**Goal**: Recast the listing below as a JSON array of strings with one string per line, omitting any blank lines.

**The records**:
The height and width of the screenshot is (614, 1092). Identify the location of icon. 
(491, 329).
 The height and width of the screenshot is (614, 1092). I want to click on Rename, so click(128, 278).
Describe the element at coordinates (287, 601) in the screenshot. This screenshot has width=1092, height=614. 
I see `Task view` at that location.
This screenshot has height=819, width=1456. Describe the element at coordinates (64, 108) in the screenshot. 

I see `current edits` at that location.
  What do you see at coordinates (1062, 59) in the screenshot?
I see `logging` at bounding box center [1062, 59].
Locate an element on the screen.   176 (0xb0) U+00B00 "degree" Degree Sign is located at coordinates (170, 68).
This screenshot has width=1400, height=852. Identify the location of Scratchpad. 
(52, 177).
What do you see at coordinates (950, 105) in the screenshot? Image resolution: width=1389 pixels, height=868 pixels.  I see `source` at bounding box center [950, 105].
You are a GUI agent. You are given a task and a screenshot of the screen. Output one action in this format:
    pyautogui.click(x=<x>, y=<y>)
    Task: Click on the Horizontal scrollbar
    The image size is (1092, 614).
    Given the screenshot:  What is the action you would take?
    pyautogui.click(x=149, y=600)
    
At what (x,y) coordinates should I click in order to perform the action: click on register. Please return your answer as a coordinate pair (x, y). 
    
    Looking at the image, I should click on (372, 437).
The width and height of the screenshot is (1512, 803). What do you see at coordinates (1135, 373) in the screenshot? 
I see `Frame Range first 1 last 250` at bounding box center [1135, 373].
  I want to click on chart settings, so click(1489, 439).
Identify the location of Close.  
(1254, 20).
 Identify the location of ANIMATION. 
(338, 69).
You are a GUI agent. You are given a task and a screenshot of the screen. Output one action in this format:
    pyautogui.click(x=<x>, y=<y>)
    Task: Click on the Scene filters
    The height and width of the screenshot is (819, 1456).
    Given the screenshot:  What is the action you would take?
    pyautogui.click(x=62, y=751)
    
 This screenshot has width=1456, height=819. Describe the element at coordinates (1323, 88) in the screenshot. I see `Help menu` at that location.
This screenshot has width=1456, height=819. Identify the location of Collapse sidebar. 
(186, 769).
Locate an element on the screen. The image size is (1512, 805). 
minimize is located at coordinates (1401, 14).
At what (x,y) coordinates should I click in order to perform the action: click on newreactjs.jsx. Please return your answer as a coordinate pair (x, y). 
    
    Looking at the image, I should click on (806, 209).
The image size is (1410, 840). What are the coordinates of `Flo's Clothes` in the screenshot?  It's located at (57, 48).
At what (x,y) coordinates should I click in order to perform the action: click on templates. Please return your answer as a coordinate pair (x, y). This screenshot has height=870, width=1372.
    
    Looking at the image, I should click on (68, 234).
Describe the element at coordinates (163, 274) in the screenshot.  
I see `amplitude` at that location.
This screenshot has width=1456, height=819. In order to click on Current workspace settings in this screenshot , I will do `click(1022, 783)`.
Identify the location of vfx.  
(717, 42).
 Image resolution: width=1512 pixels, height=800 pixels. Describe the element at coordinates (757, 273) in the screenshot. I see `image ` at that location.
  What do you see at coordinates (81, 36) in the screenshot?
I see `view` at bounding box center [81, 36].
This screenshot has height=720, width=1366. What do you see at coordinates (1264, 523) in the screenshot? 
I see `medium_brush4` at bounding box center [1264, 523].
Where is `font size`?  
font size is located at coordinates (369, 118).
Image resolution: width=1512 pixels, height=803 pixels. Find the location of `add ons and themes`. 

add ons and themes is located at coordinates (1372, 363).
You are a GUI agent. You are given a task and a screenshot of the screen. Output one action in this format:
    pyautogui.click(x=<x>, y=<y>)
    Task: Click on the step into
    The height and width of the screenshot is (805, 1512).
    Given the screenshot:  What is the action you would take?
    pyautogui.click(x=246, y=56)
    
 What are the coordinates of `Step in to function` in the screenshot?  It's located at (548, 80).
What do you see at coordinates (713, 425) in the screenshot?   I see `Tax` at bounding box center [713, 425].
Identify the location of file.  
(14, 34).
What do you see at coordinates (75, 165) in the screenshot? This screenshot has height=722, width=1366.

**Response below**:
[
  "The height and width of the screenshot is (614, 1092). Identify the location of icon. ",
  "(491, 329).",
  " The height and width of the screenshot is (614, 1092). I want to click on Rename, so click(128, 278).",
  "Describe the element at coordinates (287, 601) in the screenshot. This screenshot has width=1092, height=614. ",
  "I see `Task view` at that location.",
  "This screenshot has height=819, width=1456. Describe the element at coordinates (64, 108) in the screenshot. ",
  "I see `current edits` at that location.",
  "  What do you see at coordinates (1062, 59) in the screenshot?",
  "I see `logging` at bounding box center [1062, 59].",
  "Locate an element on the screen.   176 (0xb0) U+00B00 \"degree\" Degree Sign is located at coordinates (170, 68).",
  "This screenshot has width=1400, height=852. Identify the location of Scratchpad. ",
  "(52, 177).",
  "What do you see at coordinates (950, 105) in the screenshot? Image resolution: width=1389 pixels, height=868 pixels.  I see `source` at bounding box center [950, 105].",
  "You are a GUI agent. You are given a task and a screenshot of the screen. Output one action in this format:",
  "    pyautogui.click(x=<x>, y=<y>)",
  "    Task: Click on the Horizontal scrollbar",
  "    The image size is (1092, 614).",
  "    Given the screenshot:  What is the action you would take?",
  "    pyautogui.click(x=149, y=600)",
  "At what (x,y) coordinates should I click in order to perform the action: click on register. Please return your answer as a coordinate pair (x, y). ",
  "    Looking at the image, I should click on (372, 437).",
  "The width and height of the screenshot is (1512, 803). What do you see at coordinates (1135, 373) in the screenshot? ",
  "I see `Frame Range first 1 last 250` at bounding box center [1135, 373].",
  "  I want to click on chart settings, so click(1489, 439).",
  "Identify the location of Close.  ",
  "(1254, 20).",
  " Identify the location of ANIMATION. ",
  "(338, 69).",
  "You are a GUI agent. You are given a task and a screenshot of the screen. Output one action in this format:",
  "    pyautogui.click(x=<x>, y=<y>)",
  "    Task: Click on the Scene filters",
  "    The height and width of the screenshot is (819, 1456).",
  "    Given the screenshot:  What is the action you would take?",
  "    pyautogui.click(x=62, y=751)",
  " This screenshot has width=1456, height=819. Describe the element at coordinates (1323, 88) in the screenshot. I see `Help menu` at that location.",
  "This screenshot has width=1456, height=819. Identify the location of Collapse sidebar. ",
  "(186, 769).",
  "Locate an element on the screen. The image size is (1512, 805). ",
  "minimize is located at coordinates (1401, 14).",
  "At what (x,y) coordinates should I click in order to perform the action: click on newreactjs.jsx. Please return your answer as a coordinate pair (x, y). ",
  "    Looking at the image, I should click on (806, 209).",
  "The image size is (1410, 840). What are the coordinates of `Flo's Clothes` in the screenshot?  It's located at (57, 48).",
  "At what (x,y) coordinates should I click in order to perform the action: click on templates. Please return your answer as a coordinate pair (x, y). This screenshot has height=870, width=1372.",
  "    Looking at the image, I should click on (68, 234).",
  "Describe the element at coordinates (163, 274) in the screenshot.  ",
  "I see `amplitude` at that location.",
  "This screenshot has width=1456, height=819. In order to click on Current workspace settings in this screenshot , I will do `click(1022, 783)`.",
  "Identify the location of vfx.  ",
  "(717, 42).",
  " Image resolution: width=1512 pixels, height=800 pixels. Describe the element at coordinates (757, 273) in the screenshot. I see `image ` at that location.",
  "  What do you see at coordinates (81, 36) in the screenshot?",
  "I see `view` at bounding box center [81, 36].",
  "This screenshot has height=720, width=1366. What do you see at coordinates (1264, 523) in the screenshot? ",
  "I see `medium_brush4` at bounding box center [1264, 523].",
  "Where is `font size`?  ",
  "font size is located at coordinates (369, 118).",
  "Image resolution: width=1512 pixels, height=803 pixels. Find the location of `add ons and themes`. ",
  "add ons and themes is located at coordinates (1372, 363).",
  "You are a GUI agent. You are given a task and a screenshot of the screen. Output one action in this format:",
  "    pyautogui.click(x=<x>, y=<y>)",
  "    Task: Click on the step into",
  "    The height and width of the screenshot is (805, 1512).",
  "    Given the screenshot:  What is the action you would take?",
  "    pyautogui.click(x=246, y=56)",
  " What are the coordinates of `Step in to function` in the screenshot?  It's located at (548, 80).",
  "What do you see at coordinates (713, 425) in the screenshot?   I see `Tax` at bounding box center [713, 425].",
  "Identify the location of file.  ",
  "(14, 34).",
  "What do you see at coordinates (75, 165) in the screenshot? This screenshot has height=722, width=1366."
]